Vendor-financed transactions could lead to GST headaches
Tax Telegraph, September 2013
In a subdued market, when things aren’t selling fast, banks are lending more cautiously and prospective purchasers are squeezed for cash, vendor financing can be an effective way for businesses to ensure that important sales proceed.
But, as one taxpayer recently discovered, the decision to provide vendor finance to a customer resulted in an unexpected GST exposure, one that cost the taxpayer $90,000 (this and all other figures are approximate).
The taxpayer was a family trust. The transaction in question was a 2008 sale of trust property, a large block of vacant commercial land on the outskirts of Townsville, for an agreed price of $3.5 million (including $318,000 GST).
After entering into the contract, the purchaser informed the trust that it would be unable to pay all of the purchase price at settlement. At settlement, the purchaser provided $2 million and the parties executed a ‘Settlement Balance Facility Agreement’ for the balance of $1.5 million. The Agreement was worded as an arrangement involving the provision of a 45-day loan by the trust to enable the purchaser to fulfil its obligation to pay for the land (i.e. with the trust’s obligation to advance the loan being off-set against the purchaser’s obligation to pay for the land). Security for the loan was provided by a subordinate registered mortgage over the land.
When after 45 days the purchaser failed to pay any of the amounts owed, the parties varied the Agreement to require that the purchaser instead pay $500,000 and transfer three developed lots to the trust. In 2009, the trust received the $500,000, but not the lots. In 2011, a bank exercised its power of sale as mortgagee in possession of the land, but there were insufficient funds available from the sale to distribute any amount to the trust.
How much GST was the trust obliged to pay to the ATO?
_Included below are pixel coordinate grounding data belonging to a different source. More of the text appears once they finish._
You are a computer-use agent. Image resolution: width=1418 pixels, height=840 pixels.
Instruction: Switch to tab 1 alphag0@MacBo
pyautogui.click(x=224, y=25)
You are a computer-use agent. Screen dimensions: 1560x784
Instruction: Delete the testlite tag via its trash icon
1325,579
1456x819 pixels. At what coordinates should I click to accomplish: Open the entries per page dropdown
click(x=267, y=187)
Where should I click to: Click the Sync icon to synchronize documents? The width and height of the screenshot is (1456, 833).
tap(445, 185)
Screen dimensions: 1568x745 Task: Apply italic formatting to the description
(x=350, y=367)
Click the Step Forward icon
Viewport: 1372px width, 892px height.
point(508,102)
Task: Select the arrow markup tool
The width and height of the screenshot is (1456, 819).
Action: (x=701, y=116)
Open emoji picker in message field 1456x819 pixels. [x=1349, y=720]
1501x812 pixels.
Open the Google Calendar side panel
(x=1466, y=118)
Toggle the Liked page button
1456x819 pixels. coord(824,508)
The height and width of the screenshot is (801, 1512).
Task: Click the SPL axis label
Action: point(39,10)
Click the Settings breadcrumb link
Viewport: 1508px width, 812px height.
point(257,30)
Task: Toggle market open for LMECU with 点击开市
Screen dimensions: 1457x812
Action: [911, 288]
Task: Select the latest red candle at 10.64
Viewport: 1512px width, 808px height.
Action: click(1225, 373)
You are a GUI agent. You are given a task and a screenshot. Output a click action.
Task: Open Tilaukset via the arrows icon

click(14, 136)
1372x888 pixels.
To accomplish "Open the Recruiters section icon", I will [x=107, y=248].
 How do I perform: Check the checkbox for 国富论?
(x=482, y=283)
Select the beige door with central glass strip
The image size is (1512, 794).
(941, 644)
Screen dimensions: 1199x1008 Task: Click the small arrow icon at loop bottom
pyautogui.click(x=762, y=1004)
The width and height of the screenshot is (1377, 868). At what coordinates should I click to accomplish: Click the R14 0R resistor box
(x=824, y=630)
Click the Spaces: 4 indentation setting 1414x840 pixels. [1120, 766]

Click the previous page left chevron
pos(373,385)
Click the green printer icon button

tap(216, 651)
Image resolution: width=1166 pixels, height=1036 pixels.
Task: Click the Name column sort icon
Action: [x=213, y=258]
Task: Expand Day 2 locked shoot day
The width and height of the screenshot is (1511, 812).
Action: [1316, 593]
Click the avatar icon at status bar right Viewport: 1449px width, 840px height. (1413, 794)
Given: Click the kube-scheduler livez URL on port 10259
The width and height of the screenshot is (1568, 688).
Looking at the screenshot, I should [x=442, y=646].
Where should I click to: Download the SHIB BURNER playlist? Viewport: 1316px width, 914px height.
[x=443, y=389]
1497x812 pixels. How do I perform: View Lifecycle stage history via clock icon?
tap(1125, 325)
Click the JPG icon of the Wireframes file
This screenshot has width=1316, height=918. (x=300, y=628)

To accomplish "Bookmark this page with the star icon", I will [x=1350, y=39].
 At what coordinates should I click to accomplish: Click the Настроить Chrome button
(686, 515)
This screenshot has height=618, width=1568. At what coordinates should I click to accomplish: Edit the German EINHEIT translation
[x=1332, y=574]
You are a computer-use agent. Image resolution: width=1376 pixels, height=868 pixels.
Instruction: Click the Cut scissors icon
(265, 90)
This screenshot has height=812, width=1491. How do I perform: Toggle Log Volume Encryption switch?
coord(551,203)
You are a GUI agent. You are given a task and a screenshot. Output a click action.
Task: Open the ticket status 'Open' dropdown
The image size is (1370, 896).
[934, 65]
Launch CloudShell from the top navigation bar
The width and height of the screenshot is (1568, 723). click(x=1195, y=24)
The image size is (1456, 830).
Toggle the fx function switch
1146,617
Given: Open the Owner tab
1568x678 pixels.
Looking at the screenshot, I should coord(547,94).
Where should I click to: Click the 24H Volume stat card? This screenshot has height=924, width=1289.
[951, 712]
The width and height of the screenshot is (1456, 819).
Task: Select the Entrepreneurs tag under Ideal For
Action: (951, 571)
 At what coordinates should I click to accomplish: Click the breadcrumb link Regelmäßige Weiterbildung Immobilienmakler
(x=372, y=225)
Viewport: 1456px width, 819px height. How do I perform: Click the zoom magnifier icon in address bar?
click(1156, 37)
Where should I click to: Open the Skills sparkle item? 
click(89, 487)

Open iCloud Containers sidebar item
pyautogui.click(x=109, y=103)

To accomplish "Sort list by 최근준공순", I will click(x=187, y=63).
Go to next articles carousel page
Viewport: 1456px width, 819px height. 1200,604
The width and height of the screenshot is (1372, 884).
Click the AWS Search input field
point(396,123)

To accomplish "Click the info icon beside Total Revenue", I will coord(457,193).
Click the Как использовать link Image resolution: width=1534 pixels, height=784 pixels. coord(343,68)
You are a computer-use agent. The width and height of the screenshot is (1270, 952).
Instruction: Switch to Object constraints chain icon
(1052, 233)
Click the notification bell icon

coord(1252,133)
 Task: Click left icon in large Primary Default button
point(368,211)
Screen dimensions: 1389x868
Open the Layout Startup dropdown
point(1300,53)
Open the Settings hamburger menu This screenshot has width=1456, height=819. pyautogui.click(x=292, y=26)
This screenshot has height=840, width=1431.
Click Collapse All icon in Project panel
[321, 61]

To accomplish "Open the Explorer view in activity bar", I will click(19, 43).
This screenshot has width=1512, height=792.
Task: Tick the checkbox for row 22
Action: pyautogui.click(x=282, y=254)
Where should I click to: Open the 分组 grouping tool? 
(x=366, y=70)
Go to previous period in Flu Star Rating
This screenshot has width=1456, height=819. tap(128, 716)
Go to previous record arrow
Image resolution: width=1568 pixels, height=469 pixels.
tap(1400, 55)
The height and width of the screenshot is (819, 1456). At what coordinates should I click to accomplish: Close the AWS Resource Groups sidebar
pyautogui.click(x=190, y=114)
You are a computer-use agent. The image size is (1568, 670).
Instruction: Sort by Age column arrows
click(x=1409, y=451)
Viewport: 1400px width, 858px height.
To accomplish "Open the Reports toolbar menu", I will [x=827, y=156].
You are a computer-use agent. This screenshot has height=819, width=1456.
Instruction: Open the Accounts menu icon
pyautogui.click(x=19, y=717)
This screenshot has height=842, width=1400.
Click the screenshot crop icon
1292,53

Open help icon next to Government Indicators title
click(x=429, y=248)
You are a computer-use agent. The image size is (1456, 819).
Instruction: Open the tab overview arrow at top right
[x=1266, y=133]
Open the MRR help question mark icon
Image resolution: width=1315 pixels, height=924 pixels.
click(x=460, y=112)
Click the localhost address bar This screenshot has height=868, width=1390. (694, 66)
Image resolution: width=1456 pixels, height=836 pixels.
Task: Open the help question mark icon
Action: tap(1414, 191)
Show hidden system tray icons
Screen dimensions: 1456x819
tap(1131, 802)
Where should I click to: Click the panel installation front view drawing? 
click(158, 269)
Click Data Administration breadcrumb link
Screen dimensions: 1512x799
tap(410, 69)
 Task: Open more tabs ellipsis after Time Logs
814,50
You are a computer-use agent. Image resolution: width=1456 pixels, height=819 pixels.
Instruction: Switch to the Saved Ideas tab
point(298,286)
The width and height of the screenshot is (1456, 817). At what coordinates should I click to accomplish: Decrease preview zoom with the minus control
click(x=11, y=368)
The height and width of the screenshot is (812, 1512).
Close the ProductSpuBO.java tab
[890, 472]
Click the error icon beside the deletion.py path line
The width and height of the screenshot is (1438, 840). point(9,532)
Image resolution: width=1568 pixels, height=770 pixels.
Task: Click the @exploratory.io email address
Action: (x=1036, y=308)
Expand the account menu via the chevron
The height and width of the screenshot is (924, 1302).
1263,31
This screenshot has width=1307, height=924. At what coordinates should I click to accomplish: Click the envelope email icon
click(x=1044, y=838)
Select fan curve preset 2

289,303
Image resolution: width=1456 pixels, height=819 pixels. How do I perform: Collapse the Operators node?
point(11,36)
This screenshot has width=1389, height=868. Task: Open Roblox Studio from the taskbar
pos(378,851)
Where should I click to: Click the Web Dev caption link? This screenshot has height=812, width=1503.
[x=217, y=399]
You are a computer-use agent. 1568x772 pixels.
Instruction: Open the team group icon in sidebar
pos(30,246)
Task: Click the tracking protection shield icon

The trust was a cash-basis GST taxpayer. It took the view that it was only obliged to remit GST to the extent that it had actually received payment for the land. As the purchaser had only paid amounts totalling $2.5 million, the trust had only remitted GST of $227,300 to the ATO. The ATO was not satisfied with this. It asserted that the trust was liable for GST on the full $3.5 million, and that the trust therefore had an outstanding GST liability of $90,000.
The Administrative Appeals Tribunal heard the dispute in June 2013. The Tribunal focused on the contractual arrangements that the parties had made, readily concluding that there were three distinct dealings – a contract for sale of the land, a vendor finance loan agreement, and a (subordinated) mortgage over the land to secure repayment of the loan. The Tribunal rejected the trust’s argument that the arrangement, in substance, amounted to a sale of the land on (45 days) credit – there was, the Tribunal said, “plainly a loan agreement and a loan” and the fact that things had not turned out as planned was not a basis for recasting the arrangement.
The Tribunal concluded that the fact of the loan meant that the trust had received the whole of the $3.5 million consideration for the sale of the land at settlement and was liable to GST based on this amount. (Thereafter, it was a question of the trust recovering the loaned amount from the purchaser under the terms of the loan agreement and the mortgage, and its failure to do so did not alter the GST liability on the sale).
This decision should sound a warning for any business offering vendor finance to customers, whether on a regular or one-off basis.
Vendor finance is often provided because a purchaser is having difficulty accessing bank or other third party finance – for example, due to an inadequate deposit, a less than perfect credit history, or delay in getting bank loan approval in circumstances where the vendor needs a quick sale – and as a result there will often be a higher level of risk associated with these transactions. While the terms of a vendor finance loan arrangement would ordinarily reflect the higher than normal risk that the purchaser will default, the potential GST exposure that could also result is very unlikely to have been factored in.
If your business offers vendor finance, you should consider whether your circumstances may have resulted in a GST exposure in cases where purchasers have defaulted on repaying loaned amounts after settlement. Consideration should also be given to reviewing the structure and terms of your sale and financing arrangements to identify whether GST exposures of this kind can be avoided in future.
While the Tribunal’s decision concerned a cash-basis GST taxpayer, accruals basis GST taxpayers would also be adversely affected in the same circumstances. In such a case, similar logic by a Tribunal would mean any bad debt was referrable to the loan, not to the property sale, meaning there would be no GST bad debt adjustment.